## DATASET EXTRACT

···

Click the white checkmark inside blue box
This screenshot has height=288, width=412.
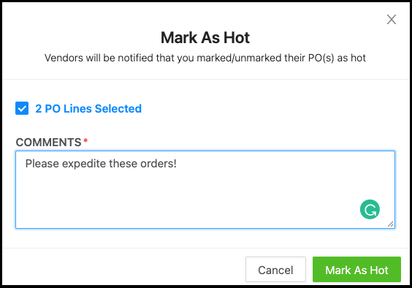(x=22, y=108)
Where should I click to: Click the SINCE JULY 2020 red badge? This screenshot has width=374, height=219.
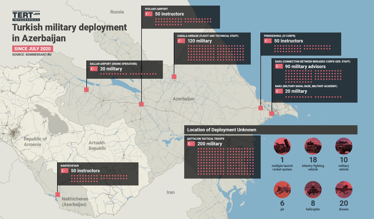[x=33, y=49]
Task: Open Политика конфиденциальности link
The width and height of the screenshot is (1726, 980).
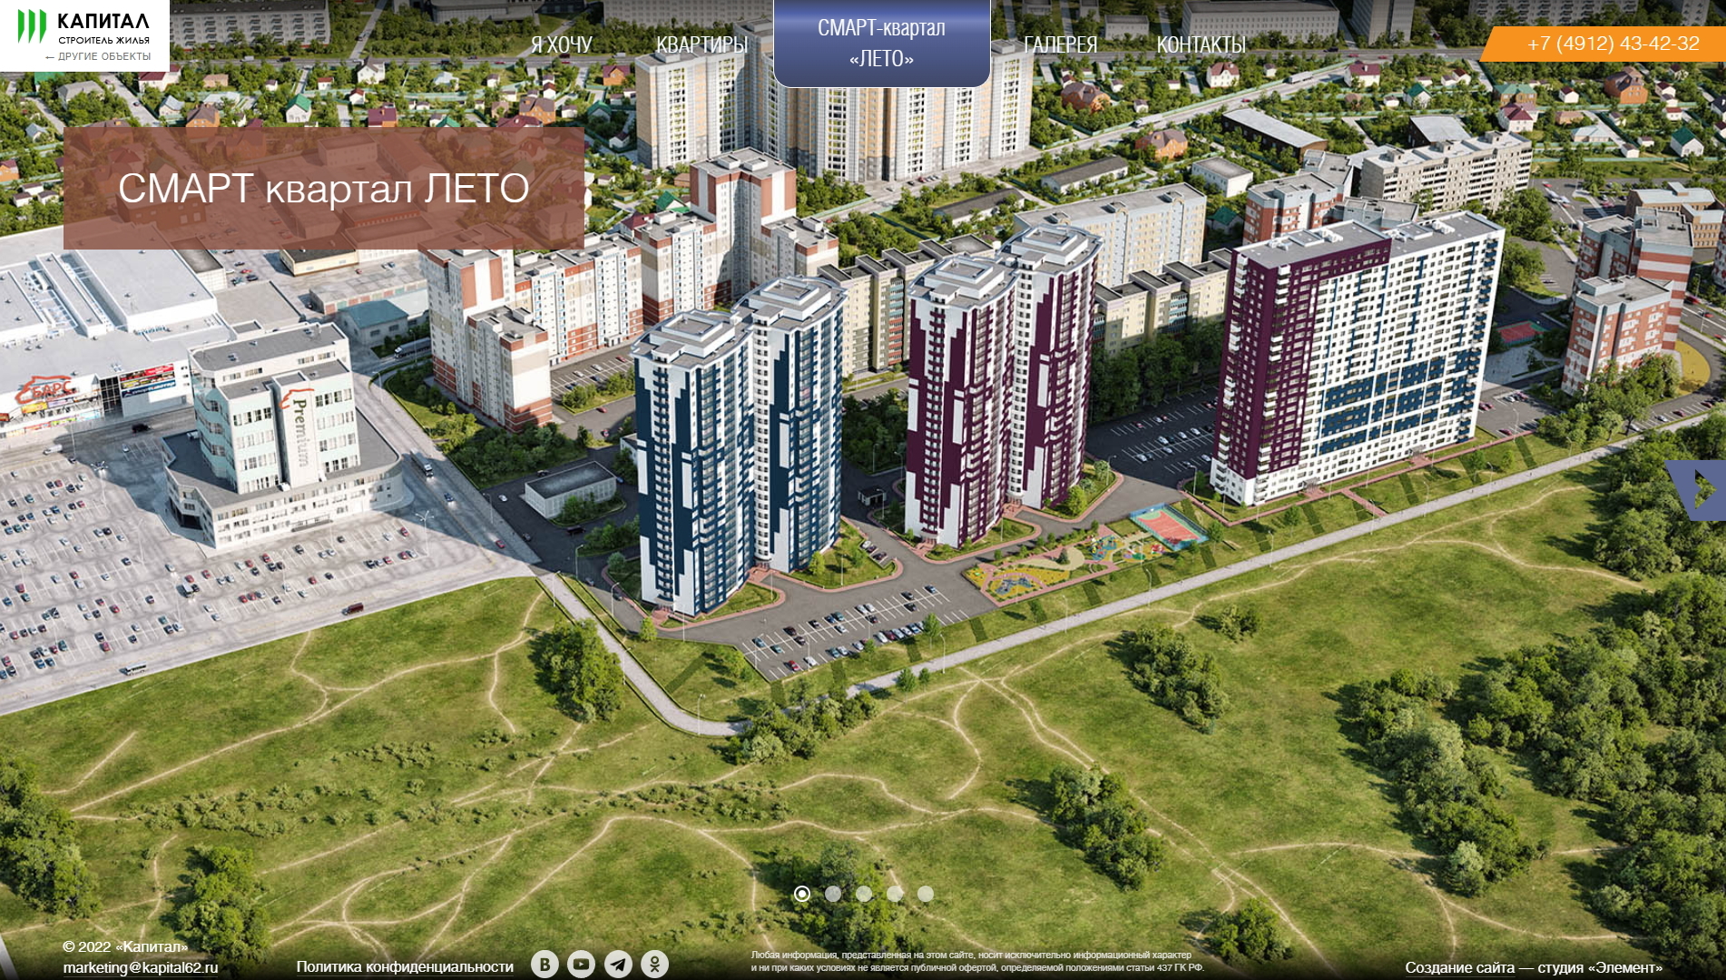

···

## WORK TO BE COMPLETED
Give again, word for word, the line containing "This screenshot has height=288, width=412." and every line after it to the end of the records; leave out the pictures.

## TASK ANSWER
This screenshot has height=288, width=412.
(x=22, y=108)
Where should I click to: Click the SINCE JULY 2020 red badge? This screenshot has width=374, height=219.
[x=33, y=49]
Task: Open Политика конфиденциальности link
The width and height of the screenshot is (1726, 980).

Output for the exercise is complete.